If you’re going to fault Washington, he added, fault it for not looking closely enough at credit default swaps–and for allowing the credit-rating agencies to run amok. “The [financial] machine had a life of its own,” Lewis said, “apart from Washington.”

The title of Lewis’ new book refers to the “short” bets Wall Street traders placed on the subprime mortgage market, effectively wagering that homeowners would lose their homes after defaulting on their house payments. When that happened these gamblers made hundreds of millions of dollars–as did the big financial firms that were later “bailed out” by the federal government.

So, Lewis was asked at the luncheon, does that mean that capitalism as we’ve known it doesn’t work anymore?

“When the rules in the financial system get so perverted, you still prosper; people on the right and the wrong side of the bet get rich,” Lewis replied, explaining the meltdown scenario. “The markets need the right rules to function properly. They had the wrong rules. The rules on Wall Street need to be changed, but that’s hard to do.”

Take “securitization,” for example, the process of bundling together certain types of loans for resale into a secondary market. The crisis was “an indictment of a specific kind of securitization in the subprime market [subprime-backed “collateralized debt obligations”] where the person making the loans doesn’t put any skin in the game,” Lewis said. “The originator doesn’t care whether the loan is paid back or not.”

The unsaid implication: that sort of securitization needs to be deep-sixed.

Asked whether he thinks we were truly on the brink of another Great Depression–the rationale W.’s treasury secretary, Henry Paulson Jr., used in asking Congress for the ’08 Wall Street bailout–Lewis said, “I assume so. But, what was the alternative?”
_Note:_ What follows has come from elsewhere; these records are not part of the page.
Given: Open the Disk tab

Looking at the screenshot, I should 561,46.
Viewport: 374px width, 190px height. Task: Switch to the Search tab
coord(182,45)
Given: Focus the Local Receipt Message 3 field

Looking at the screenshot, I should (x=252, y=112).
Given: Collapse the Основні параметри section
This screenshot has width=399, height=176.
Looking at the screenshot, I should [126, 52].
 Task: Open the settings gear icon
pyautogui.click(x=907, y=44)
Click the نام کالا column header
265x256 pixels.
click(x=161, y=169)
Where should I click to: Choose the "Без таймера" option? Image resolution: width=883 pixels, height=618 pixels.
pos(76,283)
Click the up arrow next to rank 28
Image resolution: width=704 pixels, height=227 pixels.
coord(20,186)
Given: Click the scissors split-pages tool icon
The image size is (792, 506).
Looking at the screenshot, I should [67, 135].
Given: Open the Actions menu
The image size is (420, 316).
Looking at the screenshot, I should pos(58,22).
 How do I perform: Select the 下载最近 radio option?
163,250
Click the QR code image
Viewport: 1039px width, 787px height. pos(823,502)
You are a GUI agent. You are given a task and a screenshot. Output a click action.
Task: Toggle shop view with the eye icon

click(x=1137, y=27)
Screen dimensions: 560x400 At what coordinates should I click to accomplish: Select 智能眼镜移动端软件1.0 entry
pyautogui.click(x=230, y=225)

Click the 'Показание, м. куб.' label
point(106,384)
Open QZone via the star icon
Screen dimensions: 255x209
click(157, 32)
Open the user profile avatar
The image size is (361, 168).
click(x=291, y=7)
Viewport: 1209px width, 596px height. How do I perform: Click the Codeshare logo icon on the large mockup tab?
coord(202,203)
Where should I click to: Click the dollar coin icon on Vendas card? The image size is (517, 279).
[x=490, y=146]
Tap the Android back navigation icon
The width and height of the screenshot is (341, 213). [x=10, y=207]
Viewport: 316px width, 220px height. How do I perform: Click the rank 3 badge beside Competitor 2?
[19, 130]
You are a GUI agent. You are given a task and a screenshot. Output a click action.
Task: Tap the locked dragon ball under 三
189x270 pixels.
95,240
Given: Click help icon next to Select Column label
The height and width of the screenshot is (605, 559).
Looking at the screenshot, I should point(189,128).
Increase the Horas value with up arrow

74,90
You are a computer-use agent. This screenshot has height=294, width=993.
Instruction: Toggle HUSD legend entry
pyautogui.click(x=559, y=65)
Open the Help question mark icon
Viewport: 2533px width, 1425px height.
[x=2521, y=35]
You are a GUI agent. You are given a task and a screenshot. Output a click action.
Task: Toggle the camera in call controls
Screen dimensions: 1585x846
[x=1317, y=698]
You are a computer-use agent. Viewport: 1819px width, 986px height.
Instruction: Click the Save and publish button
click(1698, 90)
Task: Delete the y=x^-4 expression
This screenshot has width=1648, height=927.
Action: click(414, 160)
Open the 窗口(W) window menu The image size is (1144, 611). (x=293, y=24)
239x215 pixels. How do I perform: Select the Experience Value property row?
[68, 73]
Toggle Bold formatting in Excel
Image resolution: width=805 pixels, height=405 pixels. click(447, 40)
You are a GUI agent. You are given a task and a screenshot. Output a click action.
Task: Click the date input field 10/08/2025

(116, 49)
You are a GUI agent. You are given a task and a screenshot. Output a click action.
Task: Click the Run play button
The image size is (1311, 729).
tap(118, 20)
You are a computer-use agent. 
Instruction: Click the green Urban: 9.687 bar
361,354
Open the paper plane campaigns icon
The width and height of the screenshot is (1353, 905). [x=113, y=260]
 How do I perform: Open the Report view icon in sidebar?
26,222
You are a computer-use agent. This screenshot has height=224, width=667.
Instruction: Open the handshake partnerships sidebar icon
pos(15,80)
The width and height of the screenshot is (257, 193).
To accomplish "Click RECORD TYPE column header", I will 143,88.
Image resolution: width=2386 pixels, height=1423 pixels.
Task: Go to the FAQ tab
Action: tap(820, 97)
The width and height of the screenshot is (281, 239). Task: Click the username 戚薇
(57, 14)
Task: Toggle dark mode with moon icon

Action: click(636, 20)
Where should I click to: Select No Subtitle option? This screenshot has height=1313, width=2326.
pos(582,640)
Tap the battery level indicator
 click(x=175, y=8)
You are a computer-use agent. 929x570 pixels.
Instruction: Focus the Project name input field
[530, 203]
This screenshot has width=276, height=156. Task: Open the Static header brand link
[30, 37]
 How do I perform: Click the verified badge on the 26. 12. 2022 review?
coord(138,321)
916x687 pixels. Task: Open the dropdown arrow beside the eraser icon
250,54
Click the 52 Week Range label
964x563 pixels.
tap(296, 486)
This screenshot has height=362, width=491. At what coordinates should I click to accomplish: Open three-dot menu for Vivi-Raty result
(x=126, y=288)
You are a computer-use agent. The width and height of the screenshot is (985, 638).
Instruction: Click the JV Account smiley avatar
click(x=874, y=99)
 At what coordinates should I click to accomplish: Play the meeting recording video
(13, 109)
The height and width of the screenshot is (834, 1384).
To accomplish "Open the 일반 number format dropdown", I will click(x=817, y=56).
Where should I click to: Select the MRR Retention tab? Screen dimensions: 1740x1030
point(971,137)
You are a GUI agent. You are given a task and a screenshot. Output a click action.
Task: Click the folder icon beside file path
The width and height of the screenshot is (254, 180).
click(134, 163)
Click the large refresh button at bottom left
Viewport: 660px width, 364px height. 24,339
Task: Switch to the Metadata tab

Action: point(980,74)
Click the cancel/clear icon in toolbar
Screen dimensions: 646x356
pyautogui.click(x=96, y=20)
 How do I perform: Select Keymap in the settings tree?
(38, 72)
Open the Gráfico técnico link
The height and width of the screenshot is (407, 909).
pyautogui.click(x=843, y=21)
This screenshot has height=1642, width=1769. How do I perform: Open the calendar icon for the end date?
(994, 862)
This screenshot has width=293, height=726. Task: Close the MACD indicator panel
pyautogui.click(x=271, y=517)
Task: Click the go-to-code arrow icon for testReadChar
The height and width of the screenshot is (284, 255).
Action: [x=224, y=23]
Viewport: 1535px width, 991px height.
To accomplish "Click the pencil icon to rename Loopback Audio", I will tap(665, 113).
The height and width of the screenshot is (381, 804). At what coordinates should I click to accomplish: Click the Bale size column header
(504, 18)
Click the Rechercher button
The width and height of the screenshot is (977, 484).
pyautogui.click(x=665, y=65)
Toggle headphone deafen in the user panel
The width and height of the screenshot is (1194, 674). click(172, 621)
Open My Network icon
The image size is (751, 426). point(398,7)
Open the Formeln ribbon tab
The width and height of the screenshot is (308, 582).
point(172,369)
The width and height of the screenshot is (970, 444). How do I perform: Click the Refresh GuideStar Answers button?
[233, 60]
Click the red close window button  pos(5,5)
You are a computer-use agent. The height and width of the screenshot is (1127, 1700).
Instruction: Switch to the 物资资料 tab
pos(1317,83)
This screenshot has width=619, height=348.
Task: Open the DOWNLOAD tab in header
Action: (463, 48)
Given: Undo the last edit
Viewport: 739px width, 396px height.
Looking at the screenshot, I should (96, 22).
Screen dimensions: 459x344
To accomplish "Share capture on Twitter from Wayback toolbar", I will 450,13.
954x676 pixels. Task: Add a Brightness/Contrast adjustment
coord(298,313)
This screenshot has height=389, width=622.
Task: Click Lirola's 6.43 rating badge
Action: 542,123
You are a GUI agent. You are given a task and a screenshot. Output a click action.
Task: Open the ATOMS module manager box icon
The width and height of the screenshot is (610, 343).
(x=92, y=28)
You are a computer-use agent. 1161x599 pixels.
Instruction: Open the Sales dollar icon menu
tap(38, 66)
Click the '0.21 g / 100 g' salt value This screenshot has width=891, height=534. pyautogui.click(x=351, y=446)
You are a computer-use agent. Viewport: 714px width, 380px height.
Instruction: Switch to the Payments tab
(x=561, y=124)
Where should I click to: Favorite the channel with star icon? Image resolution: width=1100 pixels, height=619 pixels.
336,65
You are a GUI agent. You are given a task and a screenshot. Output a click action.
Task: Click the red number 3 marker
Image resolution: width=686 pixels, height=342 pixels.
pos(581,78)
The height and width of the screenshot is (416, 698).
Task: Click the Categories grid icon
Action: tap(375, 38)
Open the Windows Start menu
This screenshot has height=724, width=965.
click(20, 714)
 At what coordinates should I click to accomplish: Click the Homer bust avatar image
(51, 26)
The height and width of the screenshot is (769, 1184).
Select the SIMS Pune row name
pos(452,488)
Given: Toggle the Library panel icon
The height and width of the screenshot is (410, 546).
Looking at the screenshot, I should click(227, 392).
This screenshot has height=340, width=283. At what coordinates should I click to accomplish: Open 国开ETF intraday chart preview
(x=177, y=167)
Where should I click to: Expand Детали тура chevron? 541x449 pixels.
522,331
He added that Paulson, a former CEO at Goldman Sachs, should have recused himself from the Wall Street-rescue argument, since “the appearance of corruption was so [strong,] it might as well have been corrupt.”

However, Lewis said, the bailout that resulted had at least one silver lining: “It so enraged the population that we might get real reform.”

At one point Lewis tried to steer his interviewer, Dallas lawyer Talmage Boston, away from The Big Short, and he finally succeeded. Besides authoring the groundbreaking 1980s Wall Street tome Liar’s Poker and Moneyball, about the Oakland A’s, Lewis also wrote the book that inspired The Blind Side, the hugely successful recent Sandra Bullock flick.

The Blind Side rights were sold to Fox and sat on the shelf for two years, Lewis recalled, while Fox waited for Julia Roberts to agree to star. When that didn’t happen the project was snapped up by FedEx founder Fred Smith, a Memphis resident who knew the family Lewis wrote the book about. Smith spent $29 million to make the film, and expects to gross $400 million.

Proving one big thing: Anything this guy Lewis touches turns to gold.

IMG_1891Today’s luncheon at the Fairmont Hotel was presented by the World Affairs Council of Dallas/Fort Worth. The crowd of 750 included local philanthropist Lyda Hill (pictured, having a book inscribed by Lewis), who said she first knew the author when he was growing up in New Orleans.